Sham Shui Po Ferry Pier () was a ferry pier in Sham Shui Po, Kowloon, Hong Kong that operated from 1924 to 1992. It was one of the important ferry piers in West Kowloon and had a bus terminus nearby.

History 
The pier began operating in 1924, located on the coast at the junction of Tung Chau Street () and Pei Ho Street. It provided ferry services to and from Central, Sheung Wan and Macau. It was relocated to the shore next to Yen Chow Street in 1979 to cope with land reclamation work and the construction of the Nam Cheong Estate.

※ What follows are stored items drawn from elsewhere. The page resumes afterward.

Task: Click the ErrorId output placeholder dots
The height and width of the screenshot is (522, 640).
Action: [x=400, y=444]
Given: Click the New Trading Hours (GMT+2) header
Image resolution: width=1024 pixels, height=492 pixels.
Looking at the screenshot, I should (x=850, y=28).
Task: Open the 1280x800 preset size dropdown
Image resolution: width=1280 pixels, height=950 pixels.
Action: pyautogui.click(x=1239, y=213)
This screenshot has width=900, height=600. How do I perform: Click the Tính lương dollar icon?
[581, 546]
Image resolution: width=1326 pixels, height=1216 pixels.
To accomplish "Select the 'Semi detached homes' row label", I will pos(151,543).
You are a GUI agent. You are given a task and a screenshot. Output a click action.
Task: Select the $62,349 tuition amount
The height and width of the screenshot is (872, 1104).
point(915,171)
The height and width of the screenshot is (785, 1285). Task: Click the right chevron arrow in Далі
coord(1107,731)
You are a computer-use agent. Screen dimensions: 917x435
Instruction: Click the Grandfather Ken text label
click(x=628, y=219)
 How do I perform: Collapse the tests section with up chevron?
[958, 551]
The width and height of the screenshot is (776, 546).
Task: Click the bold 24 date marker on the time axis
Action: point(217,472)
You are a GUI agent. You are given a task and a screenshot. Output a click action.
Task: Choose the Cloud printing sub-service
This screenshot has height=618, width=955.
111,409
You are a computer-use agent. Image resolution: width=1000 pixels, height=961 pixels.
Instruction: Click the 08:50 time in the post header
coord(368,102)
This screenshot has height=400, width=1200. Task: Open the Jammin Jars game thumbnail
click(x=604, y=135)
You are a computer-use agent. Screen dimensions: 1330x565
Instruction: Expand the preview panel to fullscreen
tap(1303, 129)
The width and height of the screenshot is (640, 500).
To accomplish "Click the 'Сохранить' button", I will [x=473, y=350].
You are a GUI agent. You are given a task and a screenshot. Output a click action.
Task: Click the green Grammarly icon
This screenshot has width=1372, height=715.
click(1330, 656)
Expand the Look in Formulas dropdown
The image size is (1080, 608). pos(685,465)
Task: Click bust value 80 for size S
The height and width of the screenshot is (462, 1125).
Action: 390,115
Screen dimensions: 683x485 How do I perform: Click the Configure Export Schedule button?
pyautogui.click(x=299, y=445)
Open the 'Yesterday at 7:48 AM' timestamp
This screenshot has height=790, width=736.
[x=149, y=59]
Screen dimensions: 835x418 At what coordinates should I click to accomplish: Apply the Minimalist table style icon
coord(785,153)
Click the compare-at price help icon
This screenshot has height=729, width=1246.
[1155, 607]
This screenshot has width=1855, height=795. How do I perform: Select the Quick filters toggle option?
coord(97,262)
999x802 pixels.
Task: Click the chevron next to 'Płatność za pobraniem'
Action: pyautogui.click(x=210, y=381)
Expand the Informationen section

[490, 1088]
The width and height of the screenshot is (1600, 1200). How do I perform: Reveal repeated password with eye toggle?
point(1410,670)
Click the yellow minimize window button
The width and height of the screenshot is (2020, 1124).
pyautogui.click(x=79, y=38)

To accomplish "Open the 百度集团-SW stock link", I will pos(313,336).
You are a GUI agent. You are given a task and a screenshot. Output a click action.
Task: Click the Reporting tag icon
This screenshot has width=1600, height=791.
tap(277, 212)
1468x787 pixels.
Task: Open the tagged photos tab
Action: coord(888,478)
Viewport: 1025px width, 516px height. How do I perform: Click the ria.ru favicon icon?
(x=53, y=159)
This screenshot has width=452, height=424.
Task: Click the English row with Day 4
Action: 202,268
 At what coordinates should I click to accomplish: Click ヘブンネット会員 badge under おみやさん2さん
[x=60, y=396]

The ferry service to and from Sheung Wan was terminated in 1979 due to the destruction of Wilmer Street () pier in Sheung Wan by a typhoon. The service to and from Macau was terminated in 1989 and replaced by the Hong Kong China Ferry Terminal in Tsim Sha Tsui. The service between Central and Sham Shui Po was terminated in 1992 and the pier was also closed. However, the bus terminus was still in use until it was replaced by another bus terminal in Tonkin Street in 1999.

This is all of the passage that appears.